## start Exercise material

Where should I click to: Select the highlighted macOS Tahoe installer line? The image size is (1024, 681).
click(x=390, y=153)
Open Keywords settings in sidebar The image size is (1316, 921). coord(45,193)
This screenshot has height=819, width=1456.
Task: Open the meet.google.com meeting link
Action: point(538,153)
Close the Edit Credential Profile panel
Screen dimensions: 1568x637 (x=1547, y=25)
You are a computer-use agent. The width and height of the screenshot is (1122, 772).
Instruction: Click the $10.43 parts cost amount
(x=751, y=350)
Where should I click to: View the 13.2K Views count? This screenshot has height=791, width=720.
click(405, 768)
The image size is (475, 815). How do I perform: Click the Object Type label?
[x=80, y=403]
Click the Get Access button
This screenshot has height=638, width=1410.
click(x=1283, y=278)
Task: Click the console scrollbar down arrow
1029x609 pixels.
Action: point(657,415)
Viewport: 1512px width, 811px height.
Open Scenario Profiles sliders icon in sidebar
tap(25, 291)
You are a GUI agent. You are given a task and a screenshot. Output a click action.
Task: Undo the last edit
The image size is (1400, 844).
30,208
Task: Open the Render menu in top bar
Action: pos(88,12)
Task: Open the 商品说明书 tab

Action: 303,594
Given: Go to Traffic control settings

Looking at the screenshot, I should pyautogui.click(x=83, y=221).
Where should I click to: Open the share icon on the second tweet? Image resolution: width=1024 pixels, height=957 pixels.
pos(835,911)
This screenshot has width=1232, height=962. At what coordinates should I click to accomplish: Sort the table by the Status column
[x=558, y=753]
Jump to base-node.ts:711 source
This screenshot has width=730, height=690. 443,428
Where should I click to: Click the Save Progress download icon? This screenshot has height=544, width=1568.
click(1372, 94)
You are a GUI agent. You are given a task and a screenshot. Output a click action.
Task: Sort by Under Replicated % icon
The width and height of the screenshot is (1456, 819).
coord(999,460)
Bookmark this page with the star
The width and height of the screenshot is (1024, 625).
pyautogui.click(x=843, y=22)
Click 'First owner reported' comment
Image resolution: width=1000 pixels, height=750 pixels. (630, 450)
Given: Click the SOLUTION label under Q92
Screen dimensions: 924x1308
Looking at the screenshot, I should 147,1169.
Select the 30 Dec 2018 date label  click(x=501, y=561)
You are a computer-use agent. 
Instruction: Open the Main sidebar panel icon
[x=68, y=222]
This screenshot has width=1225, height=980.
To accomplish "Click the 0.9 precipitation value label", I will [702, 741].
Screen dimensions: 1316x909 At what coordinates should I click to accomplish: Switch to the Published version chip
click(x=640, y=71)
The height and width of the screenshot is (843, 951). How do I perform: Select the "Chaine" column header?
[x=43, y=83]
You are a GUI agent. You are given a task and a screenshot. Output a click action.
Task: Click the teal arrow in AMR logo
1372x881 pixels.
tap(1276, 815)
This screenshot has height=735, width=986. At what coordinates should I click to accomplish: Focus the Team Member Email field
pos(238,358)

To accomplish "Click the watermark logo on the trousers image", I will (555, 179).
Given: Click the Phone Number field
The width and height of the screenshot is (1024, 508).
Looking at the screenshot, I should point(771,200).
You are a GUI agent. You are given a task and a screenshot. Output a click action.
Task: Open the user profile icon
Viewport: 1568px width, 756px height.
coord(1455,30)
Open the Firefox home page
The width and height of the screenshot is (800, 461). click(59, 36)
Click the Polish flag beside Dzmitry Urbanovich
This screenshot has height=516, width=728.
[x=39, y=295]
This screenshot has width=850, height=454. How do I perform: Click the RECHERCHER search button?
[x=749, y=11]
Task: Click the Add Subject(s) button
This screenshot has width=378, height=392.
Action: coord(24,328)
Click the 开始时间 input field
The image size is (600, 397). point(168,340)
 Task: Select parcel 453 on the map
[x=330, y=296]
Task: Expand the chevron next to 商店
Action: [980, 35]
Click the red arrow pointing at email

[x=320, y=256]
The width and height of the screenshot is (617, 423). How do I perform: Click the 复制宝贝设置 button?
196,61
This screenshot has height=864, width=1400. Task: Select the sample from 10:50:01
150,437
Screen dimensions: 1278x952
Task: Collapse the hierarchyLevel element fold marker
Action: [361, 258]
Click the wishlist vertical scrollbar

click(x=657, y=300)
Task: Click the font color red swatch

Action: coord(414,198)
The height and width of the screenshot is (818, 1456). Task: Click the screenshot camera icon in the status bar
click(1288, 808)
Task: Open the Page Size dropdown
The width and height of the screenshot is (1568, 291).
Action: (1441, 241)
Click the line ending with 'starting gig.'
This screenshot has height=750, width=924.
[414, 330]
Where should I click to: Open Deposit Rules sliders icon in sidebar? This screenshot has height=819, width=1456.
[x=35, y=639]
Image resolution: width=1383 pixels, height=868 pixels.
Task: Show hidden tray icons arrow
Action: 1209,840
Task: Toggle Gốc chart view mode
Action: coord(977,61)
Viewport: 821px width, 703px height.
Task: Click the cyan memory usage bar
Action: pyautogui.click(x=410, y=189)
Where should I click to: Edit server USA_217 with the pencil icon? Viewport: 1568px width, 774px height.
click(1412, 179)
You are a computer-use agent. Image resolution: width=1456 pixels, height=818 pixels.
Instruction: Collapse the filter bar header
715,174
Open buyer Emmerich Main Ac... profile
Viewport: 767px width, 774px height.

## end Exercise material

Stated goal :: Quote the rows above word for word, from the line containing "Given: Click the SOLUTION label under Q92" through the line containing "[x=68, y=222]", including both of those lines.

Task result ::
Given: Click the SOLUTION label under Q92
Screen dimensions: 924x1308
Looking at the screenshot, I should 147,1169.
Select the 30 Dec 2018 date label  click(x=501, y=561)
You are a computer-use agent. 
Instruction: Open the Main sidebar panel icon
[x=68, y=222]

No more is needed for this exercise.